El temor a perder el tren está llevando a lo que el analista tecnológico Antonio Ortiz ha descrito como "una suerte de fiebre del oro empresarial". Así, la BBC explica que start-ups de IA están apostando por jornadas laborales de 12 horas durante seis días a la semana.

Colaborar, no delegar

En España, un análisis de datos de Claude, en chatbot desarrollado por Anthropic, apunta a que usar la IA para delegar tareas —como resumir un texto o generar un correo electrónico— se traduce en peores resultados que si se utiliza de forma colaborativa, como un guía que acompaña al usuario durante un proceso. Esa correlación sugiere que es más óptimo recurrir a la IA generativa para validar o corregir tu trabajo que para hacerlo. En ese sentido, Navarra es la comunidad autónoma española que mejor lo hace, mientras que en el polo opuesto se encuentra Murcia.

Esa necesidad de constante supervisión del trabajo podría debilitar la promesa de una mayor productividad. Un estudio del pasado julio entre desarrolladores de software concluyó que, contrario a lo que creían los expertos, aquellos que utilizaban IA para sus tareas eran un 19% más lentos.

Ya en 1983, el libro More Work for Mother, de la reputada historiadora estadounidense Ruth Schwartz Cowan, detalló cómo la introducción de avances tecnológicos que debían reducir las tareas domésticas como las lavadoras o los lavavajillas se tradujo, paradójicamente, en una mayor carga de trabajo para las mujeres.

Tres personas sentadas frente a una oficina de empleo.

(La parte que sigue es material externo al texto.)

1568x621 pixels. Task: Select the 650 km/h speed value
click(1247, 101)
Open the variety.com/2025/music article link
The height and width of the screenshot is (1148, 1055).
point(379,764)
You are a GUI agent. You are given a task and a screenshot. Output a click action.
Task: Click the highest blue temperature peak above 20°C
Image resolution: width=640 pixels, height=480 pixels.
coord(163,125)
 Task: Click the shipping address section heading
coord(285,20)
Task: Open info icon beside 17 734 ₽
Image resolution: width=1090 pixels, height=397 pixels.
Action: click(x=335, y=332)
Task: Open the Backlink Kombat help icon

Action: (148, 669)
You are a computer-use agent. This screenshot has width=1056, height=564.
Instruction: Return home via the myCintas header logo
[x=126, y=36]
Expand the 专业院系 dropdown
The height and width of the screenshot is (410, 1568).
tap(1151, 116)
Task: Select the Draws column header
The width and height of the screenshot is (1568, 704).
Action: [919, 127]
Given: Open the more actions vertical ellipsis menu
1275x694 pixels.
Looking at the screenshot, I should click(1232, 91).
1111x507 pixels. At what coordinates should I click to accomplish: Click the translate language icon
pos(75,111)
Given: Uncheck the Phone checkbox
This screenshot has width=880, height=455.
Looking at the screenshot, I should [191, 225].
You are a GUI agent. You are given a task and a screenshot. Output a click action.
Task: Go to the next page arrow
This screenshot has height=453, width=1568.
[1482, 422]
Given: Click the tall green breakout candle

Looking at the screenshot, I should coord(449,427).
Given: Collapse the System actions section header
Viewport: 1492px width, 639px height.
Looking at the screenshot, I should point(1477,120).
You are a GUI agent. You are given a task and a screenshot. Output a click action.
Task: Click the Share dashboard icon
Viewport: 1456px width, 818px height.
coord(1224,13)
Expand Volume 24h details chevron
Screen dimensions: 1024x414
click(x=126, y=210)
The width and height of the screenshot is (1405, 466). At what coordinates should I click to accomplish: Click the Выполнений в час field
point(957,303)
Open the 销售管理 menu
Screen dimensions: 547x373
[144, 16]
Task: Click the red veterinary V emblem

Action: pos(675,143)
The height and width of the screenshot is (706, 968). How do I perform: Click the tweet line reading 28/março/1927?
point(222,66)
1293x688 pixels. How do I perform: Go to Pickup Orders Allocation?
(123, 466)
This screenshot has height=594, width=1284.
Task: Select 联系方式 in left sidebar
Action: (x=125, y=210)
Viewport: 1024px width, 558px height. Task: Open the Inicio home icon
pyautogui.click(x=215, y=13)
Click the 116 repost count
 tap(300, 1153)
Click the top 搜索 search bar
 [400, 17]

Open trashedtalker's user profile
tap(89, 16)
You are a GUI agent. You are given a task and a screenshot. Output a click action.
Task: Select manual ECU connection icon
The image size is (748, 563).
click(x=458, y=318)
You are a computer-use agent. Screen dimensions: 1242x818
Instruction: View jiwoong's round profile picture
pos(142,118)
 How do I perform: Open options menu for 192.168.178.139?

Tres personas sentadas frente a una oficina de empleo. / E.D.

¿Perderás tu trabajo?

La disrupción de la IA, especialmente a través de los llamados agentes, puede amenazar a millones de puestos de trabajo. En EEUU, la productividad laboral aumentó un 4,9% en el tercer trimestre de 2025, según la Oficina de Estadísticas Laborales. Sin embargo, la IA podría haber sido responsable de casi 55.000 despidos, según la firma de recursos humanos Challenger, Gray & Christmas. No está claro que esa correlación implique causalidad.

A principios de año, Dario Amodei, cofundador de Anthropic, publicó un controvertido ensayo en el que vaticinó que la IA "acabará con la mitad de los empleos de oficina y aumentará el desempleo hasta un 10-20% en los próximos 1-5 años". El influyente investigador podría estar extrapolando lo que ve en su empresa, donde la IA está escribiendo en torno a un 90% del código informático. Algo similar está ocurriendo en firmas como OthersideAI. Su director ejecutivo, Matt Shumer, firma otro ensayo viral en el que ve la predicción de Amodei como conservadora y advierte de que la IA está construyendo la próximas generación de IA. "Ya no soy necesario para la parte técnica de mi trabajo", apunta.

Otros directivos apuntan en la dirección contraria al anticipar que, aunque puede producirse un desplazamiento de los trabajadores a corto plazo, una mayor productividad gracias a la IA llevará a mejores resultados empresariales y, por ende, a más capital para contratar a empleados.